Rep. Nicole Malliotakis is much more likely to be using rhetoric than predicting how the situation will develop. If the Republicans as a party actually cared about the debt or intended to make meaningful improvements to the situation we'd have seen evidence of it in the 70s, 80s, 90s, 00s or 10s.
I'd love to be wrong, but there is pretty strong evidence here that they're going to tut-tut; maybe wag a finger or even in extreme situations someone will write a strongly worded letter. Then the government will borrow whatever they need to to pay for whatever hare-brained scheme is flavour of the month.
Trump has therefore caused gilt rates to rise, borrowing costs to rise, and a potential currency devaluation.
If you want to see how that works out when people finally lose their confidence, see what happened to the Truss government in the UK: it's not pretty. The UK is still paying for that on multiple fronts, but we were able to end the experiment in 49 days - that's not possible in the US.

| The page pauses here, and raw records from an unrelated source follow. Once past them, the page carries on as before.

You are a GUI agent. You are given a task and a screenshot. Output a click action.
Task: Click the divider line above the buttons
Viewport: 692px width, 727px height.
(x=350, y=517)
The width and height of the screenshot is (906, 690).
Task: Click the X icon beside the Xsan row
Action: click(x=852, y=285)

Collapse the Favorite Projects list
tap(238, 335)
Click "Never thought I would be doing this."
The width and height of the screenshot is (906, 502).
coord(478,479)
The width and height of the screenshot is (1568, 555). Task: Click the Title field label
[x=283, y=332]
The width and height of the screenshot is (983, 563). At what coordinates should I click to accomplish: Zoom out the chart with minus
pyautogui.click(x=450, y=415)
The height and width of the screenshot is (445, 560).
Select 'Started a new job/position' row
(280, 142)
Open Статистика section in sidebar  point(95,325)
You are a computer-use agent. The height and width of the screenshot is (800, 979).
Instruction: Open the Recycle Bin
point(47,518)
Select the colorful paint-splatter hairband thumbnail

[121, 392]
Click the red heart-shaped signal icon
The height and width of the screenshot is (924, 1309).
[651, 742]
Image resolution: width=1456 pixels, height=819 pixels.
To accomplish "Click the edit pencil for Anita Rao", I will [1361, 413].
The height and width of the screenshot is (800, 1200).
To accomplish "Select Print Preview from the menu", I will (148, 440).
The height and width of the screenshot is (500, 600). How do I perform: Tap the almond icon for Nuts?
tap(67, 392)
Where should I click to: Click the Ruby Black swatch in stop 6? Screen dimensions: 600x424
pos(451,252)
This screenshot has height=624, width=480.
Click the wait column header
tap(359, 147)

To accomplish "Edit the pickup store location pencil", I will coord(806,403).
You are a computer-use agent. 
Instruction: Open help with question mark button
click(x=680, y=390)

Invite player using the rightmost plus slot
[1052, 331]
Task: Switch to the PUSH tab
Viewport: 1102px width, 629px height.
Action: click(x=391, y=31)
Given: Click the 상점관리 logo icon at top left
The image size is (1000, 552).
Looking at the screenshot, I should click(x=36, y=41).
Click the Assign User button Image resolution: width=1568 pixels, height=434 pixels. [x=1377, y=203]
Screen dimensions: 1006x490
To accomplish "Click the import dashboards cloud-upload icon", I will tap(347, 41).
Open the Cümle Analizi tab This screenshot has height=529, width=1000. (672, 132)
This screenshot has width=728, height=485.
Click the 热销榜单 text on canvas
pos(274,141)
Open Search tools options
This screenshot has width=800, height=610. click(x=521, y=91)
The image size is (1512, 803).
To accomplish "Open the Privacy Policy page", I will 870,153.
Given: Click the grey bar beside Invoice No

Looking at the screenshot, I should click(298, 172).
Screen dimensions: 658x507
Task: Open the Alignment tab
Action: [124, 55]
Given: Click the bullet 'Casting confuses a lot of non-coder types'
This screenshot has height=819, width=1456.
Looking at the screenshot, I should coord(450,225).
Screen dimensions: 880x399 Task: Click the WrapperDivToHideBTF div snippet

I don't think what has worked for the last 50 years - waving budget appropriations through, shrugging at the national debt - is going to hold up for too much longer, for multiple reasons. And when it falls, it's going to fall fast, and very hard.
However, it still seems plausible (in my limited understanding) that this strategy could still be the goal, if the goal is to first push appropriations impoundment to SCOTUS.
Here is the best cited and approachable article I found on the subject within the context of these events:
https://www.yalejreg.com/nc/the-overlooked-conundrums-of-imp...
They want to fund corporate tax cuts. the cut from 22 to 15 percent is estsimated to be worth 100-200b dollars of income for the government per year. That's about the yearly funding of the DoED.
So we aren't saving money nor paying off debt. we are just funding corporate profits.
The first part of this plan - destruction - is easier than the second half - creation. If they're successful with the second half, people will be worse off because it's a big step towards neofeudalism /strengthening oligarchy. If they fail, people will be a lot worse off because the structures they're destroying are actually doing important work.